Погонщики говорили разные названия, слышанные гороховцами и не слышанные раньше; гурт был спутанный, шло разом несколько больших стад. Пастухи просили воды, пили, приостановившись, с края ведер, проливая на себя; телята и коровы тоже приостанавливались, поворотив головы, смотрели на пастухов, — тоже хотели пить. С губ у них свисали тягучие прозрачные слюни.
Проходящий гурт пересек гороховцам отправку обоза, пришлось выжидать чуть не полчаса. Когда скот пропылил наконец весь и можно было трогаться, уже легкая сумеречность растекалась по земле, облачная пелена в небе красилась местами в шафранный цвет, а на востоке, куда ушел скот и куда предстояло двинуться и гороховцам, нижний край неба наливался густой, сизой, сливовой синью, предвещавшей идущую оттуда ночь.
Обоз собрался из четырнадцати тяжко нагруженных подвод. На передней помещался Иван Сергеич, он ехал главным, за командира. Как ни молод, а все ж таки мужик и на войне обстрелянный, с ним бабам надежней. На одну сторону подводы он посадил свою мать, на другой стороне поместилась Феклуша Котомкина с двумя своими пацанами, а рядом с собой Иван Сергеич посадил Фросю Лопухову, собранную по-дорожному, во все самое лучшее, новое: черная плисовая жакетка, которую она только на праздники надевала, черные резиновые боты до колен, на голове — цветастая бахромчатая шаль, оранжево-красным по черному.
Сергеич с Фросей гулял, как пришел по ранению с госпиталя, но женихом и невестой они не считались, скрытничали со своей любовью, хоронились от людей по закоулкам. А теперь вот Сергеич открыто вез Фросю рядом с матерью, будто это была одна его семья, и это растроганно, умиленно обсуждалось всеми гороховскими женщинами: вот какой Сергеич, только гулял, шептались по закоулкам, подсолнухи грызли, однако — не бросил, забирает, как жену!

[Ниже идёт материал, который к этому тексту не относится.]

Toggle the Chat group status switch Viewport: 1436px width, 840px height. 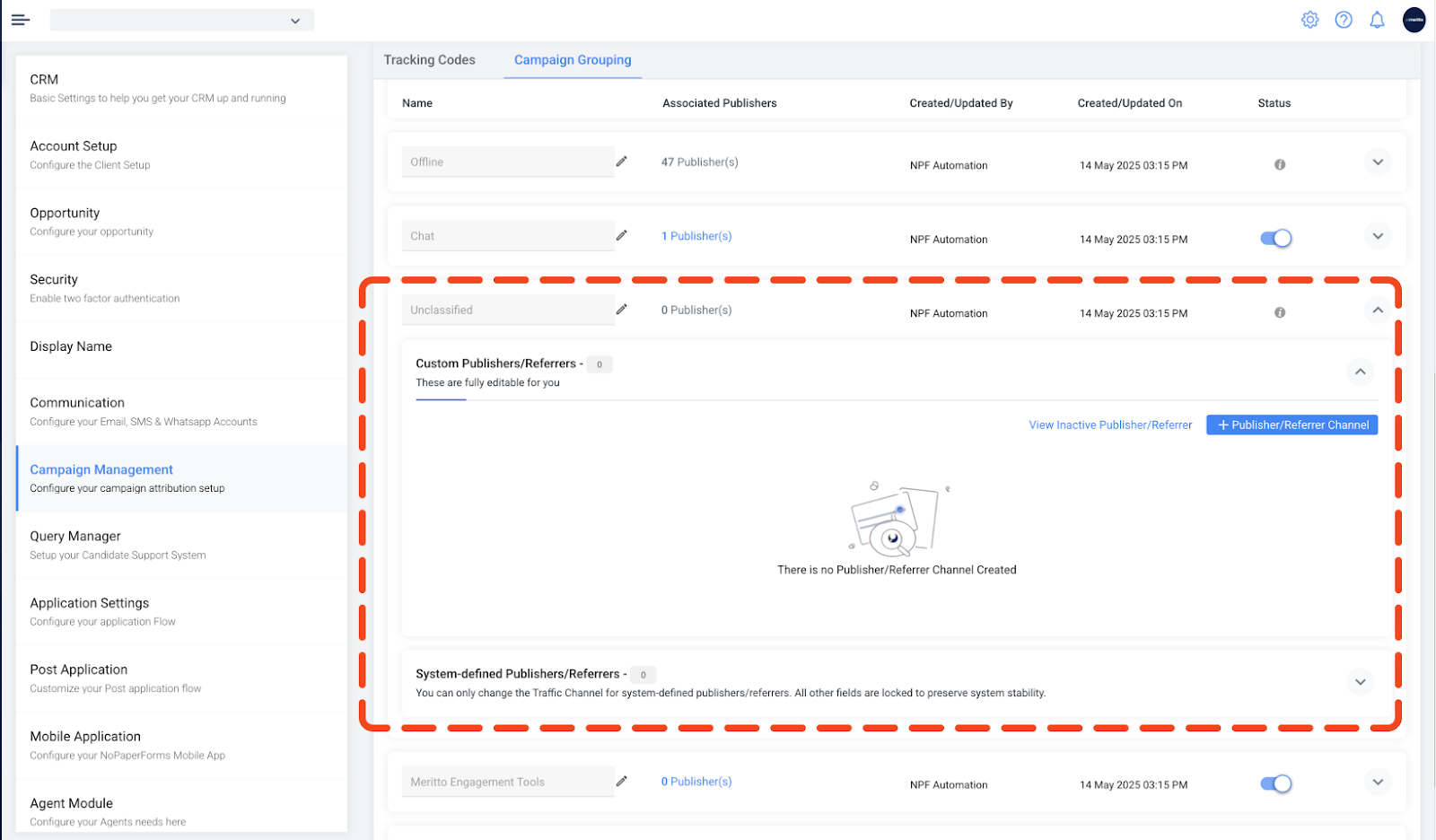click(x=1275, y=239)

Раиса кинула на подводу только тощий чемоданчик со своими вещичками, напиханными туда впопыхах, зато книжные связки, напакованные ею в клубе, высились целой горой. Весили они немало, как имущество трех семей, но ни у кого не поднялась рука отложить хотя бы одну связку, ведь это были книги — Пушкин, Толстой, Ленин, и тут ничего, никому не надо было объяснять…
— Скорее, мама, вы готовы? — с порога крикнула Антонина, вбегая в дом.
Мать мела перьяным веничком в устье печи, по привычке не быть в безделье, наводя ненужный порядок. Она вздрогнула от голоса Антонины, от ее слов, означавших, что — вот он момент разлуки с родным углом, все-таки пришел, засуетилась с веничком в руках, не зная за что первым делом хвататься.
— Одевайтесь, мама, я сейчас, корову выгоню!
Антонина метнулась на двор, в сарай. Корова, точь-в-точь как и те, колхозные, когда уводили их от коровника и скотного двора, не понимала, зачем ее в неурочное время Антонина тащит за рога наружу, упиралась, крутила лобастой головой… Шлепая по заду, подталкивая, Антонина кое-как выпихнула корову из сарая, а затем из калитки на улицу, привязала веревкой к обозной подводе. Поросенка Антонина решила отдать кому-нибудь, кто остается, не отправлять с матерью, — куда ей такая забота, корова да еще и поросенок! Куры тоже пусть остаются, бог с ними. Пропадут, конечно, сразу же: у чужих не станут жить, разбредутся, а там — немцы их слопают, лисы, хорьки перехватают…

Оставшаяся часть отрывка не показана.